Problem details: Count the lines below that contain the string "TEXTILE", treating case as significant. Reply with the number alone.

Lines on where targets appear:
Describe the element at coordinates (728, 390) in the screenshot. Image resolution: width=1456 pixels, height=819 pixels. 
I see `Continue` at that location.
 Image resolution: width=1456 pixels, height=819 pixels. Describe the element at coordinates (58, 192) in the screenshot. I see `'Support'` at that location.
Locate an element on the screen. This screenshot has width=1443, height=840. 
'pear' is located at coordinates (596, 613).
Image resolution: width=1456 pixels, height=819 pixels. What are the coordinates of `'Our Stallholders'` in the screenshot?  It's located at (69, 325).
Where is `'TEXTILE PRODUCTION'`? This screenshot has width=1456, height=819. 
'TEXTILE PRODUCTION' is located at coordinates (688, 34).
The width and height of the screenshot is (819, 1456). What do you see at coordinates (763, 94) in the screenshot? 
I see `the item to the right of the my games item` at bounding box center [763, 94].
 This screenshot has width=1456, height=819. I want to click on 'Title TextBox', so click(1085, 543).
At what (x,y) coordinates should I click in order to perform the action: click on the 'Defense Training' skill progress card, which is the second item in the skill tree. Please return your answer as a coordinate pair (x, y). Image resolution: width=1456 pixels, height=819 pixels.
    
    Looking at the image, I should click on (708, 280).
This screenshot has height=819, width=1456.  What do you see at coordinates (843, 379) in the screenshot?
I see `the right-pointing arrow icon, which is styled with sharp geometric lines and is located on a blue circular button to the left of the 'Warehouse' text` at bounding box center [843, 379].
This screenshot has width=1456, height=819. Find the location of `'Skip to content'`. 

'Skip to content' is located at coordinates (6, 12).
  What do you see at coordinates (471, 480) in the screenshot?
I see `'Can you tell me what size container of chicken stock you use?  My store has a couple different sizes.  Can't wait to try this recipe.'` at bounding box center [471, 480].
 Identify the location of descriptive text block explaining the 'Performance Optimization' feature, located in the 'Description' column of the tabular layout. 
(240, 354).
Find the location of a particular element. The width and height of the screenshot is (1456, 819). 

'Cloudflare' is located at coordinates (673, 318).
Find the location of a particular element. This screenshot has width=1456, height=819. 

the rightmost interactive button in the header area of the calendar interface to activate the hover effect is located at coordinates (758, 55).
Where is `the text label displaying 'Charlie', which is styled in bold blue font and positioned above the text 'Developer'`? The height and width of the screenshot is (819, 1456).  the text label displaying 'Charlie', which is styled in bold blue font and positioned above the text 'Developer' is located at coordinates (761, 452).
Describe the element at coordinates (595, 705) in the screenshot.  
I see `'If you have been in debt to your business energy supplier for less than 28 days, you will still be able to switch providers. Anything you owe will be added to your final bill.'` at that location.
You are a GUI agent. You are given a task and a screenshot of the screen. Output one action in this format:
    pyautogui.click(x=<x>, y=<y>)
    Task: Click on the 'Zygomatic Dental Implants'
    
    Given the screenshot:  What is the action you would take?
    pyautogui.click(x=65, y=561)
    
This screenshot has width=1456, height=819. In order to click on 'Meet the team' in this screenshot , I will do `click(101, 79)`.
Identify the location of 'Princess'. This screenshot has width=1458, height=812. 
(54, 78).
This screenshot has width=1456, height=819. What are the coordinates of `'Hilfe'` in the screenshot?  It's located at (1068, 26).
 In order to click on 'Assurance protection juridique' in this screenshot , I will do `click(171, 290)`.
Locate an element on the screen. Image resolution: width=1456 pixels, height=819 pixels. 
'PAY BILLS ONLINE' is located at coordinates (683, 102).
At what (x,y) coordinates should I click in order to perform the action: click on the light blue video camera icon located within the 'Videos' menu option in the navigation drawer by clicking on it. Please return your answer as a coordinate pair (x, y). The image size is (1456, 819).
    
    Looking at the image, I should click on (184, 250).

Exercise response: 2